内海桂子・好江
日暮里駅で降りると、とりあえず尾久熊の前の親戚を訪ねようと、方向もわからないまま大きな川に沿って、砂利道をとぼとぼ歩いていました。足は血だらけになり、痛くて歩こうにもどうにも歩けません。そのとき、後ろから声をかけてくれた人がありました。荷車に米俵を二、三俵積んだ中年の男性です。事情を聞かれ、震災でやられたことを話すと、「おかみさん、素足じゃとても無理だ。失礼だが、どこかで草履か足袋でも買いなさい。そして、そのお子さんに何か食べるものを買ってあげなさい」 そう言って五十銭銀貨を母に差し出すのでした。今なら一万円にもなりましょうか。「もし、ご主人が見つからず、どこにも泊まるところがなかったら、私のところへいらっしゃい。新宿の駅の前で、『大黒屋』と聞けばすぐわかるから、いつでも相談にいらっしゃい」 その後、この親切な大黒屋のご主人を訪れることもなかったようですが、母にとっては今も忘れることのできない人です。
内海桂子の漫才入り
1937年夏、高砂家とし松の紹介で、 隆の家万龍の父・隆治が経営していた 隆の家興行を紹介される。同社には万龍や前田勝之助などが在籍しており人気のある会社であった。
そのころ、私と別れた男が大江しげるさんとボップ・ホープの芸名で、浅草国際劇場(現在、浅草ビューホテル)の前にあった百万弗劇場に出ていて、お店へ行く通り道だったこともあって、一人の舞台をちょっとのぞいてみました。

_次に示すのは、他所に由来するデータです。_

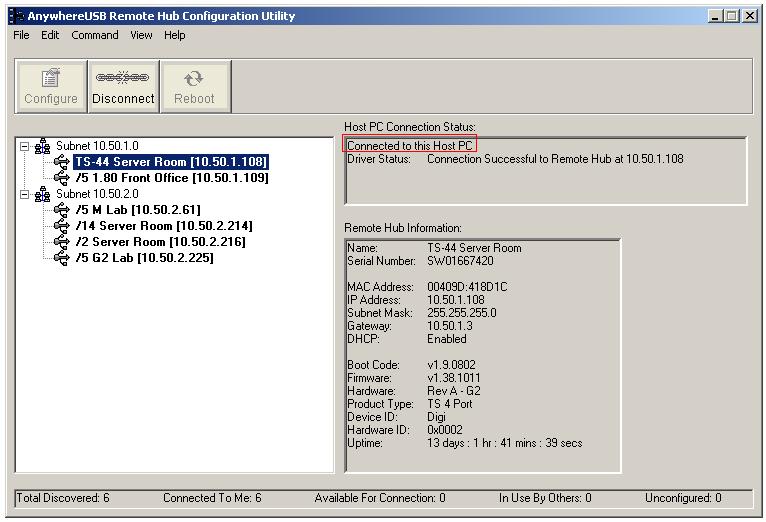Click the Configure toolbar button
This screenshot has width=766, height=522.
point(51,86)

大江さんが私のところに駆け寄ってきて、 「笙子の相方がお嫁に行っちゃうんで、助けてくれないか」 と頼むのでした。実は大江さん、その前に、 「あんたのと漫才をやるから、衣装作りの金、貸してくれ」 と言ってきたのですが。そのあとに染芳が断りに来て 「大江が借金の申し込みに来たんだってな。わしは、そんなことは言わんよ。君に頼める立場じゃないし、君には世話になっているんだから……。あいつに、お金は貸さんでいい」 それから間もなく大江さんは、染方の子供の幸治を修業に預けてあった曲芸の師匠の家へ行き、私の知らない間にお金を借りて、自分たちの舞台衣装を作ったようです。そんな男でしたから、女房の笙子さんの相方を頼まれたときは、ちょっと考えましたが、亭主が借金するような状態で、しかも子供三人が病気で寝ているのでは、笙子さんがかわいそうだと思って、 「一週間くらいだったら、いいわよ」 と、私は富士荘に臨時休暇をもらうつもりで引き受けました。こうして私は戦後再び、女流漫才として舞台に立つことになったのでした。
(中 略)
……かれこれ半年近く笙子さんと漫才やっていたでしょうか。そのうち仕事の連絡が来なくなり、おかしいな、と思っていたら、 「笙子さんが妹の京美智子とコンビを組んで、姉妹で漫才をやってるよ」 と、教えてくれる人がありました。こんなことされては、私の心中も穏やかではありません。だれだって黙っていられないはずです。 「どうなってんの」 「美智子が亭主に死なれて、また漫才やりたいと言って急に九州から出てきたんだよ。そんなわけだから、君、だれか相方を探してくれないかな」 と言いわけするのです。ハイ、そうですか、なんて私も黙っては下がれません。 「そっちで勝手なことをしておいて、店までそめさせて、何よ。そっちが助けてくれと言うから、こっちは店までやめてやってるんじゃないの。相方を探せなんてよく言えたわね。アタシは五年も七年も芸界を離れていたんだからね。今さら相方いませんか、なんてみっともないこと言えませんよ。そっちで、だれか連れてらっしゃいよ」 私はかんかんに怒って、文句を言いました。 こうなれば、大江さんとしてはだれか連れてこなれば収まりがつかないはずです。それで連れてきたのが、大江さんと同じ亀有に住んでいた今の好江さんだったのです。
内海好江の経歴
コンビ結成以後
「好江ちゃんは、桂子さんのお弟子さんでしょう」 なんてよく人は言いますけれど、弟子ならまだ楽です。やる気がなければ、 「やめちゃえ!」 とひと言いえば、いいのですから……。そりゃあ、十四という年齢の差のため、内輪ではどうしても上下の関係は出てきます。だけど、そんなことはお客さんには関係ないわけで、舞台へ出たら五分と五分だよ、とは常々好江ちゃんに言っていることでした。
1982年には長年の功績を以て、芸術選奨大臣賞を受賞、 1983年には漫才師としてはじめて芸術選奨文部大臣賞を受賞。 1987年には第15回放送演芸大賞功労賞を、1988年には花王名人劇場での活躍を賞して「花王名人劇場功労賞」を得ている。